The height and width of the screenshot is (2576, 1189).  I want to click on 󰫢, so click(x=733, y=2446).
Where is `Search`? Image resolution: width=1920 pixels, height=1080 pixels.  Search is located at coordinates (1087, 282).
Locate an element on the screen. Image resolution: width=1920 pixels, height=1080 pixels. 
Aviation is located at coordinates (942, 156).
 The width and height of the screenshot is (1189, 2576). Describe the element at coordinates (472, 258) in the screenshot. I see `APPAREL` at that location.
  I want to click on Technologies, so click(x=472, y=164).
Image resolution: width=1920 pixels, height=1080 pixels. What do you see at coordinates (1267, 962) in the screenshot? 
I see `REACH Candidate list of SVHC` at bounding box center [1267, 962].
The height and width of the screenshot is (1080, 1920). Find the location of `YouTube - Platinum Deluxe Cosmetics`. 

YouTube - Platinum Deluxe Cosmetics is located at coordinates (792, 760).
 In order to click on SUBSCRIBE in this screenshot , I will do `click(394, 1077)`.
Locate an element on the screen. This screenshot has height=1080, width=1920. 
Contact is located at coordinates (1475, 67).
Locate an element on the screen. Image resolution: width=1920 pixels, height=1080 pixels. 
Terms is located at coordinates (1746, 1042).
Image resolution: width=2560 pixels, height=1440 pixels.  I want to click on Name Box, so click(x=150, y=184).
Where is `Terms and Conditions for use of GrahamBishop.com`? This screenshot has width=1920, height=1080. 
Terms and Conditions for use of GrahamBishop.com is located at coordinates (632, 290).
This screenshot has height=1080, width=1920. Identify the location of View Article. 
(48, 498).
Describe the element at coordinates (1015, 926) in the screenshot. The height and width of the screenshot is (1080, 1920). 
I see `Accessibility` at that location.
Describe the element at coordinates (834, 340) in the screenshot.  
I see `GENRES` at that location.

■ ■ ■ ■ ■

**Task instructions**
Rewrite the lines above, substituting "Display size" for each occurrence of "Image resolution" and leaving everything else unchanged.

**Written response**
The height and width of the screenshot is (2576, 1189).  I want to click on 󰫢, so click(x=733, y=2446).
Where is `Search`? Display size: width=1920 pixels, height=1080 pixels.  Search is located at coordinates (1087, 282).
Locate an element on the screen. Display size: width=1920 pixels, height=1080 pixels. 
Aviation is located at coordinates (942, 156).
 The width and height of the screenshot is (1189, 2576). Describe the element at coordinates (472, 258) in the screenshot. I see `APPAREL` at that location.
  I want to click on Technologies, so click(x=472, y=164).
Display size: width=1920 pixels, height=1080 pixels. What do you see at coordinates (1267, 962) in the screenshot? 
I see `REACH Candidate list of SVHC` at bounding box center [1267, 962].
The height and width of the screenshot is (1080, 1920). Find the location of `YouTube - Platinum Deluxe Cosmetics`. 

YouTube - Platinum Deluxe Cosmetics is located at coordinates (792, 760).
 In order to click on SUBSCRIBE in this screenshot , I will do `click(394, 1077)`.
Locate an element on the screen. This screenshot has height=1080, width=1920. 
Contact is located at coordinates (1475, 67).
Locate an element on the screen. Display size: width=1920 pixels, height=1080 pixels. 
Terms is located at coordinates (1746, 1042).
Display size: width=2560 pixels, height=1440 pixels.  I want to click on Name Box, so click(x=150, y=184).
Where is `Terms and Conditions for use of GrahamBishop.com`? This screenshot has width=1920, height=1080. 
Terms and Conditions for use of GrahamBishop.com is located at coordinates (632, 290).
This screenshot has height=1080, width=1920. Identify the location of View Article. 
(48, 498).
Describe the element at coordinates (1015, 926) in the screenshot. The height and width of the screenshot is (1080, 1920). 
I see `Accessibility` at that location.
Describe the element at coordinates (834, 340) in the screenshot.  
I see `GENRES` at that location.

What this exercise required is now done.